§ Yapılacak görevler:
[1] Devletin çöküşünü konu alan metni üç cümleyle özetleyin.
[2] Lütfen devletin çöküşünü konu alan metinde "Yavuz, cevabını merakla" sözlerinden "öğrenmeye karar vermiş." sözlerine kadar uzanan kısmı aynen yazıya geçirin.

§ Gösterilen metin:
Geçenlerde yani 16 Ağustos’ta yazdığım yazının içeriği ‘Bir ülkenin çöküşü!..’ idi…

“Devlet nasıl biter ve çökertilir?” sorusuna yanıt vermeye çalışmıştım.

Türkiye’nin yakın geçmişine ışık tutmuş, geldiğimiz yerin felaket olduğunu anlatmıştım…

Ülkeye ihanete edenler, 2000 yılının başından beri Türkiye’yi BOP eş başkanlarının yönetmesi, egemenliğinin tartışılması ve uygulanan çöküş projesinin temel direkleri siyasi parti ve başkanlarından bahsetmiştim.

Vahim bir sonuçla karşılaştığımızı, çöken bir ülkenin serüvenini gözler önüne sermiştim.

Çöken ülke!..

Bu sorunun yanıtını yüz yıllar boyunca pek çok devlet adamı, padişah, şah, sultan, başbakan da düşünmüş…

Kimi soruya cevap bulamadan devleti çökertmiş; kimi cevabını almış, ders çıkartmış, gereğini yapmış, devleti çökmekten kurtarmış!..

• • •

Osmanlı’nın yükseliş döneminin padişahlarından olan ancak gaddarlığı ile ün salmış Yavuz Sultan Selim’in iktidardayken kafasına takılan ve de onu yoran aynı soruymuş!..
Bir devlet ne zaman çöker ve sonu ne olur?
Bunun cevabını almak için dönemin ünlü Türk âlimi Yahya Efendi’ye Sadrazamını göndermiş...

Yavuz, cevabını merakla beklemiş.
Aldığı yanıt onu müthiş şaşırtmış.

Çünkü Yahya Efendi sadece “Neme lazım demiş!..”
Bu tek tümce ile verilen cevap Yavuz’u daha da meraklandırmış…

• • •

Beklemediği cevabı uzunca süre düşünen ve bir anlam çıkaramayan Sultan, ünlü âlime bir mektup yazarak ‘ne demek istediğini’ öğrenmeye karar vermiş.

Yavuz Sultan Selim bir mektubunda;

Neme Lazım sözünüzü günlerce düşündüm. Çeşitli yorumlar yaptım. Ama doğrusu nedir? onu ancak siz söylersiniz!..” diye yazmış.

• • •

Yahya Efendi, Yavuz Sultan Selim’e cevaben yazdığı mektupta şöyle der; “Bir devlette zulüm yayılırsa, haksızlık sıradan bir hale gelirse, işitenler, bilen ve görenler de neme lazım deyip uzaklaşırsa,

Sonra koyunları kurtlar değil de çobanlar yerse

Bilenler bunu söylemeyip susarsa ve gizlerse

Fakirlerin, muhtaçların, yoksulların, kimsesizlerin feryadı göklere çıkar, bunu da taşlardan başkası işitmezse… İşte o zaman devletin sonu görünür!..
Böyle durumlardan sonra
devletin hazinesi boşalır.

Halkın güven ve saygısı sarsılır.

Asayişe itaat hissi kaybolur.

Halkın umutları yok olur, böylece mukadder hale, kaçınılmaz hale gelinir.”

§ Verilen materyal:
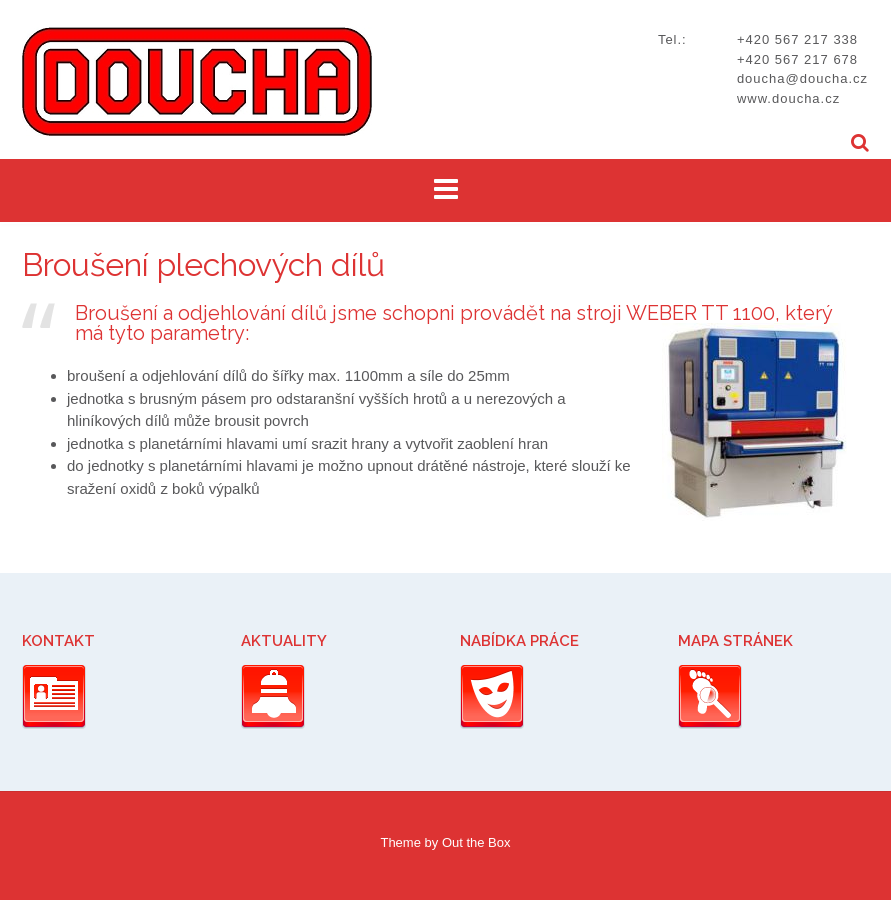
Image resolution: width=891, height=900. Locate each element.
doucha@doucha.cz (802, 78)
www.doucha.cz (788, 98)
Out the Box (476, 842)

§ Görev yanıtları:
[1] Yazar, 16 Ağustos’ta yazdığı ‘Bir ülkenin çöküşü!..’ konulu yazıda devletin nasıl çöktüğü sorusuna yanıt aradığını ve Türkiye’nin geldiği yerin felaket olduğunu anlattığını hatırlatır. Ardından Yavuz Sultan Selim’in bu soruyu Sadrazamını göndererek âlim Yahya Efendi’ye sorduğunu, aldığı “Neme lazım” cevabını anlayamayınca ona mektup yazdığını aktarır. Yahya Efendi de cevabında zulüm yayılır, bilenler susar ve yoksulların feryadını kimse işitmezse devletin sonunun görüneceğini, hazinenin boşalıp halkın güven ve saygısının sarsılacağını yazar.

[2]
Yavuz, cevabını merakla beklemiş.
Aldığı yanıt onu müthiş şaşırtmış.

Çünkü Yahya Efendi sadece “Neme lazım demiş!..”
Bu tek tümce ile verilen cevap Yavuz’u daha da meraklandırmış…

• • •

Beklemediği cevabı uzunca süre düşünen ve bir anlam çıkaramayan Sultan, ünlü âlime bir mektup yazarak ‘ne demek istediğini’ öğrenmeye karar vermiş.